OK, let's get right to the point: I'm a bit disappointed with Osprey's Manta series hydration daypacks. In the end, I'm probably being overly picky, but considering the competition out there, Osprey could have done just a tad better.
All it needed to do was stitch a hydration hose pass-through in the top of these packs, which come in both Manta 30 (3-liter) (MSRP $149) and Manta 25 (2.5 liter) (MSRP $139) versions. But for some reason the designers figured they'd bypass a reinforced slit in the fabric and simply count on you closing the zipper on the reservoir pocket until it meets the hose.
Unfortunately, that can place zipper teeth against drinking hose. True, the zipper teeth in this case are nylon, so they're not as abrasive as metal zipper teeth would be. But why not simply employ a pass-through slit as many other pack makers do? That minimizes the abrasion on the drinking hose, you can completely close the zipper on the reservoir pocket, and you have cleaner lines.
Moving on ... the hydration reservoir has a nice, nearly 4-inch-wide cap for easy filling and cleaning. The reservoir compartment in the pack is anatomically shaped out of molded plastic, both for comfort and to stabilize the water pouch while you're hiking. And the reservoir pouch itself has a rigid spine that aids in sliding the pouch into the pack. Plus, the reservoir features an anti-microbial coating. (Note: Be sure with any hydration pack to test the reservoir before you plan to head out for your first hike with it.
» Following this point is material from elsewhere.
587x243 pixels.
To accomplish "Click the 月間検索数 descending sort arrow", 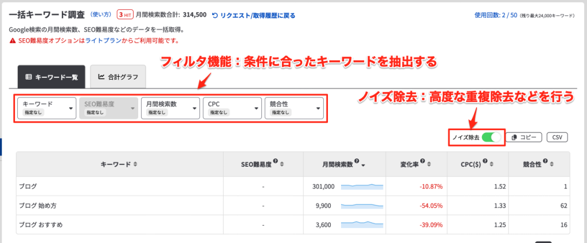I will (363, 165).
I waited too late -- about an hour before my hike in the Cactus Forest at Saguaro -- and discovered this one leaked. Osprey promptly replaced it.)
As for the rest of the pack, it's pretty sweet. It's the first daypack I've encountered that incorporates two small zippered pockets on the hipbelt where you can stash a cellphone, flashlight, wallet -- whatever small essentials or items you want close at hand.
The suspension system is pretty cool, too. When I first put on this 1,800-cubic inch (medium/large sizes; 1600 for smaller frames) daypack, it felt too small for my 6-foot-1 frame. But after wearing it around Saguaro, Arches and Canyonlands national parks, I came to find this pack refreshingly comfortable. Part of that comfort stems from the "Airspeed Suspension" system that revolves around an alloy frame. Against this frame the company stretches a mesh screen that rides against your back. The curve in the back panel of the Manta provides an air space of a couple inches or so that helps keep your back cool.
The shoulder harnesses feature this same mesh wrapped around slotted foam straps. The slots help with air flow, and the foam provides great comfort. A possible problem, though, is the sternum strap. It includes a built-in magnet that is supposed to keep your hydration reservoir's bite-valve ever-present. Unfortunately, if you don't always keep the sternum strap connected, it tends to flap around excessively, thanks to the weight of that magnet. The solution, of course, is to keep the strap connected.
Also somewhat curious are the "ErgoPull" straps on the hipbelt you tug on to cinch the belt. The only problem with these is as you pull on the straps, they loop out away from the hipbelt and potentially can snag on vegetation or rocks as you travel up and down the trail. Again, this probably falls under the nitpick category, for they do make cinching the hipbelt a cinch.
A few other attributes of the Manta should be noted:
* There's one main voluminous compartment; a top "slash pocket" with a fabric Osprey promises won't scratch your sunglasses or camera; a woven, stretchy outer front pocket, and; a zippered compartment on this pocket that is divided in two.
* There's no daisy chain for attaching whatever, but there is yet another front pocket that you can stash things like a rain jacket or snack into, and on the front of this pocket is a patch that you can thread the hipbelt through if you don't want to wear it, or attach a blinker light to.
* It has a built-in raincover
* For climbers or cyclists, there's a helmet attachment loop on the top of the pack
* Ample compression straps are on board to cinch things down
* A stow system that allows you to stash hiking poles.